Of course, moving through the list reversing links messes up the links. To restore them, the algorithm then moves back through the list a second time, reversing the links again so that they point to where they did originally.
// Reverse the loop once and return the new top of the list.
Cell: ReverseList(Cell: sentinel)
Cell: prev_cell = null
Cell: curr_cell = sentinel
While (curr_cell != null)
// Reverse the link out of this cell.
Cell: next_cell = curr_cell.Next
curr_cell.Next = prev_cell
// Move to the next cell.
prev_cell = curr_cell
curr_cell = next_cell
End While
// Return the last cell we visited.
Return prev_cell
End ReverseList
// Return true if the list has a loop.
Boolean: HasLoopReversing(Cell: sentinel)
{
// If the list is empty, it has no loops.

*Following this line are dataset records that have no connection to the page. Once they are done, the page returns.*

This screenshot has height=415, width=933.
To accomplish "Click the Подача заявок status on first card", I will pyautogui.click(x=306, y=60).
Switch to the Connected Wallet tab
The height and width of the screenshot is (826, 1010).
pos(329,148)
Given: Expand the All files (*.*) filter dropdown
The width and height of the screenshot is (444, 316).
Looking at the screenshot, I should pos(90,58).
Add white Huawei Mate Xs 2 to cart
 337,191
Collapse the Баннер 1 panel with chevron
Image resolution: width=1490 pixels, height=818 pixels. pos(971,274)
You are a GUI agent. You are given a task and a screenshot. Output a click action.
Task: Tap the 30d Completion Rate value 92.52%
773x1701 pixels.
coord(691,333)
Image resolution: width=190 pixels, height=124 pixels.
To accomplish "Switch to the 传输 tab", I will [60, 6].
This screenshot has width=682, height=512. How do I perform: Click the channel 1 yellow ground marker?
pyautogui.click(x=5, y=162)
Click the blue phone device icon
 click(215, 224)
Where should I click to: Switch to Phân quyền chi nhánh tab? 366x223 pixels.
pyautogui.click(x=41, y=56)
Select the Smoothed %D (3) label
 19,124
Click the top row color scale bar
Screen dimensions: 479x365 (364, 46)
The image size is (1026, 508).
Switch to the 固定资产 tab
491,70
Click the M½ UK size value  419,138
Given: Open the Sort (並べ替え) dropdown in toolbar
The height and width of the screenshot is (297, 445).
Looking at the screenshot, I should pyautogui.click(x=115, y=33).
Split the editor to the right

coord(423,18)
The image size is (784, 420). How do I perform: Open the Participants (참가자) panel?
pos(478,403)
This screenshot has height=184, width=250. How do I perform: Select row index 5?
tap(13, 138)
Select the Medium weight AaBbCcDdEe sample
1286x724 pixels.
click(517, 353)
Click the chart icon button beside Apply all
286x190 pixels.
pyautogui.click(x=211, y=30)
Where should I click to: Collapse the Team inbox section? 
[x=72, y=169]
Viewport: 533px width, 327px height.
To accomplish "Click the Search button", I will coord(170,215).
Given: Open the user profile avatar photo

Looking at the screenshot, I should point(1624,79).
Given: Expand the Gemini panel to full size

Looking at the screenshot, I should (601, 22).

If (sentinel.Next == null) Then Return false
// Loop through the list, reversing links.
Cell: new_sentinel = ReverseList(sentinel)
// Loop through the list again to restore the links.
ReverseList(new_sentinel)
// If the reversed list starts with the same cell
// as the original list, there is a loop.
// Return the result.
If (new_sentinel == sentinel) Then Return true
Return false
End HasLoopReversing
LOOPS IN DOUBLY LINKED LISTS
Detecting loops in a doubly linked list is easy. If there is a loop, somewhere a Next pointer jumps back to an earlier part of the list. The Prev pointer in that cell points to an earlier cell, not the one that created the loop.
So, to detect a loop, simply traverse the list, and for each cell, verify that cell. Next.Prev == cell.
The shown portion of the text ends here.